Após o Comércio da Franca ter publicado reportagem, em outubro de 2011, informando que o Ministério Público havia pedido a prisão do médico, o Cremesp (Conselho Regional de Medicina do Estado de São Paulo) anunciou a abertura de uma sindicância contra o anestesista. Mesmo com a condenação, ele não está impedido de trabalhar. Seu registro profissional continua valendo.
O processo aberto em Franca foi encaminhado para São Paulo e tramita na Câmara de Assédio Sexual do Cremesp. “O processo está em fase de conclusão. Acredito que o julgamento não deva demorar, mas não posso afirmar quando”, disse o conselheiro do órgão em Franca, Lavínio Camarim.

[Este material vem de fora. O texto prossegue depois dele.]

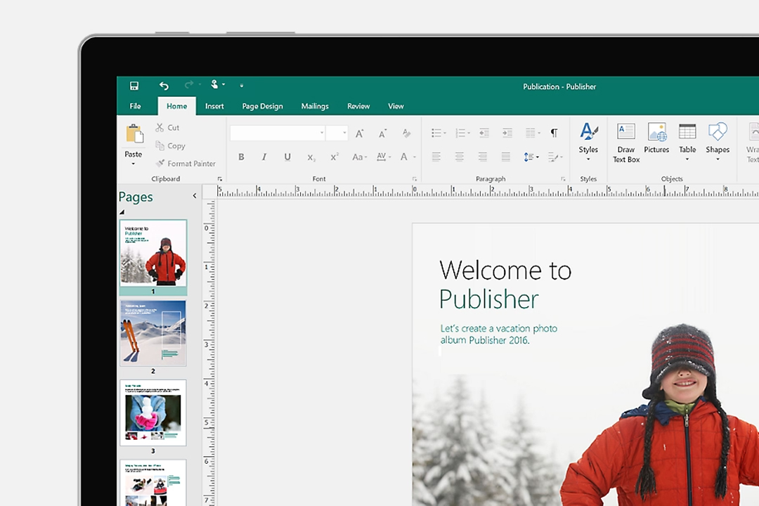Select page 2 thumbnail with skis
The width and height of the screenshot is (759, 506).
[153, 333]
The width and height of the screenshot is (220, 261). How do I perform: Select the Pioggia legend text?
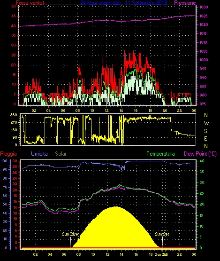point(8,154)
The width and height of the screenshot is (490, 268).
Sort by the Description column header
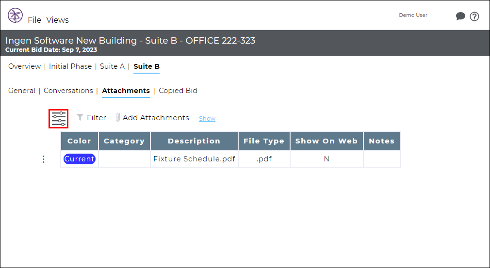pos(194,141)
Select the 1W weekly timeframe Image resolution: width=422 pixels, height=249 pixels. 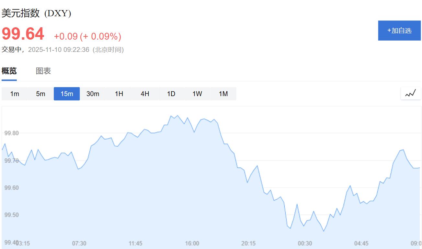click(x=197, y=94)
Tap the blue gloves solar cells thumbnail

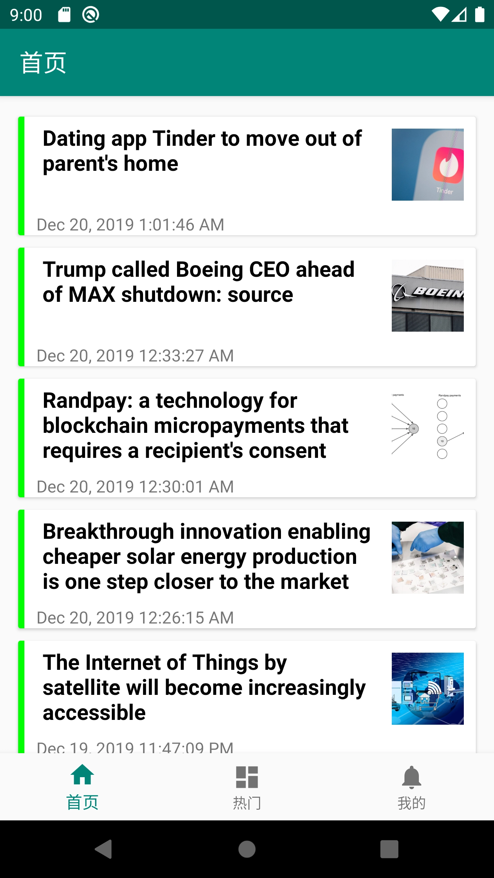[427, 558]
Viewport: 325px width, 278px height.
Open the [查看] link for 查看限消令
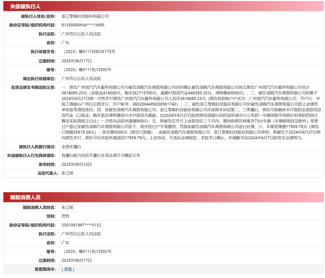pyautogui.click(x=68, y=269)
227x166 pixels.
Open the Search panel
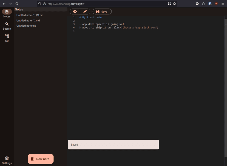pos(7,26)
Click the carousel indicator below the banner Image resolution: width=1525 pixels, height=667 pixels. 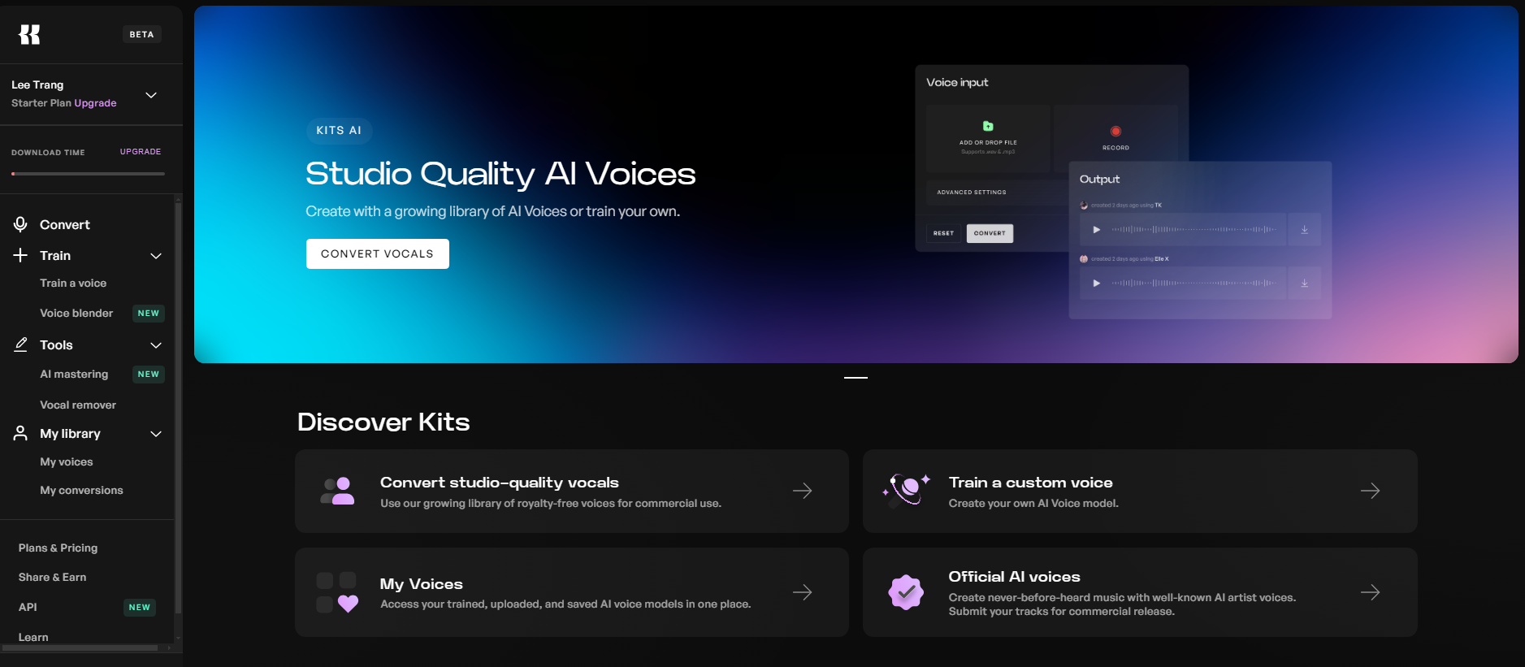(x=856, y=378)
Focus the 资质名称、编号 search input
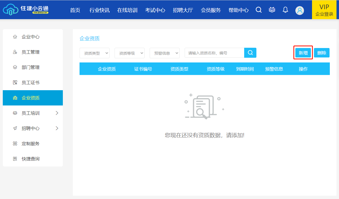Image resolution: width=339 pixels, height=199 pixels. pyautogui.click(x=214, y=53)
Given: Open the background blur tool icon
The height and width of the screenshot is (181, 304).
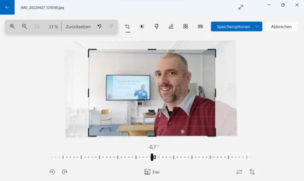Looking at the screenshot, I should click(x=200, y=27).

Durante todo o período em que corre o processo ético-profissional, o médico pode continuar exercendo normalmente a medicina, atendendo pacientes e fazendo cirurgias. Mesmo que venha a ser condenado internamente pela classe médica, dificilmente, a sociedade ficará sabendo. Ao contrário do que ocorreu na Justiça comum, o processo administrativo é mantido sob segredo no âmbito do Conselho Regional de Medicina.
Na sentença prolatada esta semana, o juiz Luciano Franchi Lemes expediu ofício ao Cremesp para eventual e imediata suspensão preventiva do exercício profissional do médico se assim entenderem os conselheiros. As peças constantes dos autos foram colocadas à disposição do Conselho Regional de Medicina.